▶ Assignment: The copy should begin at the line containing "Task: Click the Novel" and end with the last line below, every line exact and no picture included.

Stored items
++++++++++++++++++++

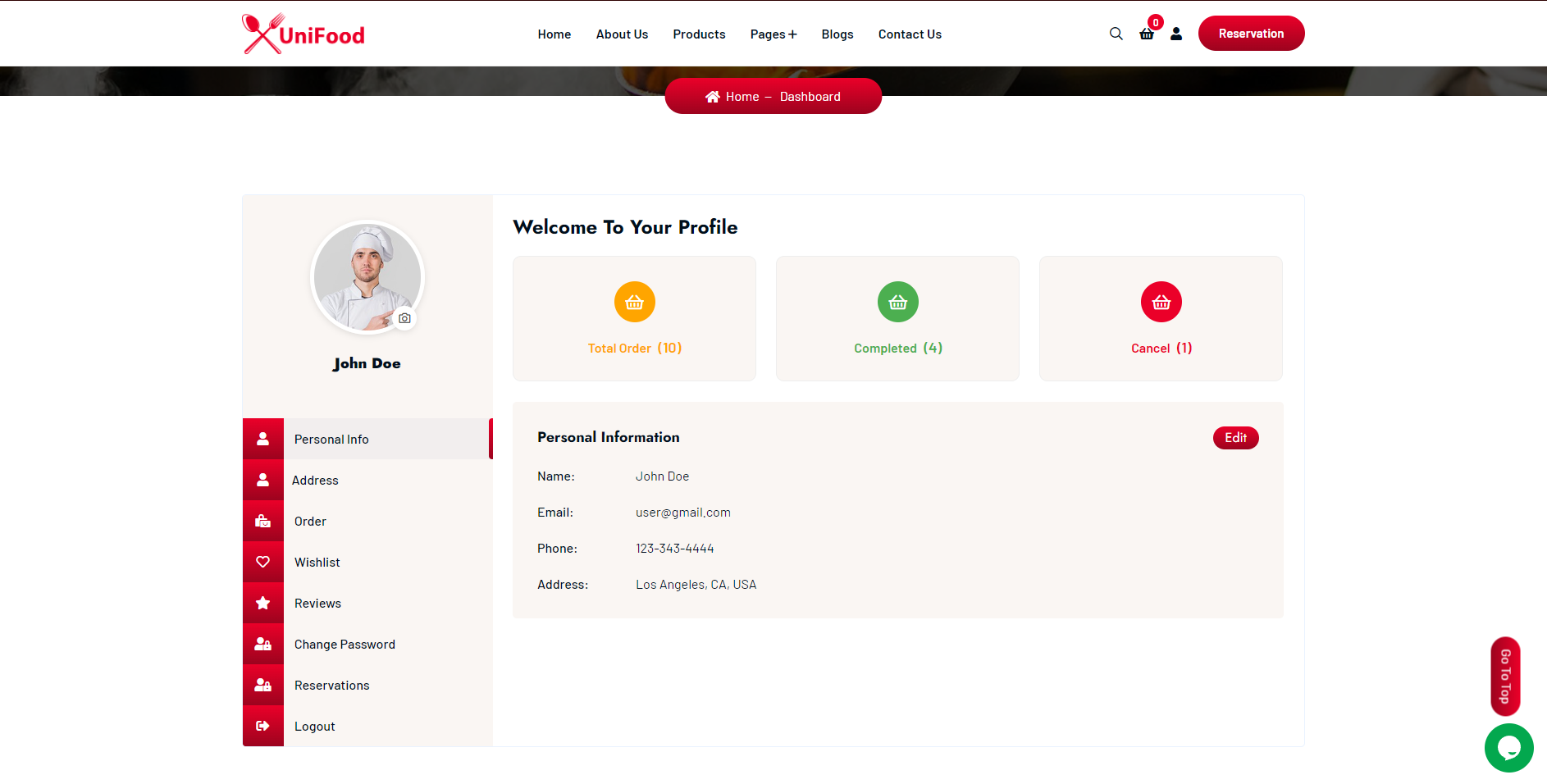1547x784 pixels.
Task: Click the Home breadcrumb link
Action: [x=742, y=97]
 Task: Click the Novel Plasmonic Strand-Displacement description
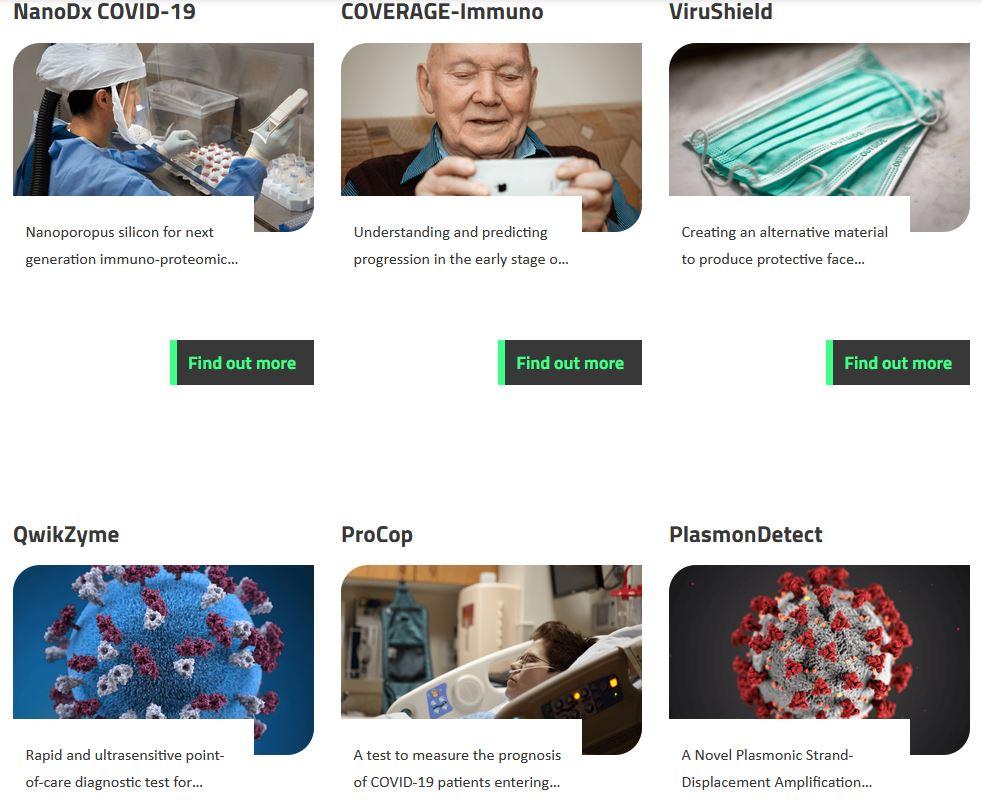(777, 768)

++++++++++++++++++++

▶ Response:
 Task: Click the Novel Plasmonic Strand-Displacement description
(777, 768)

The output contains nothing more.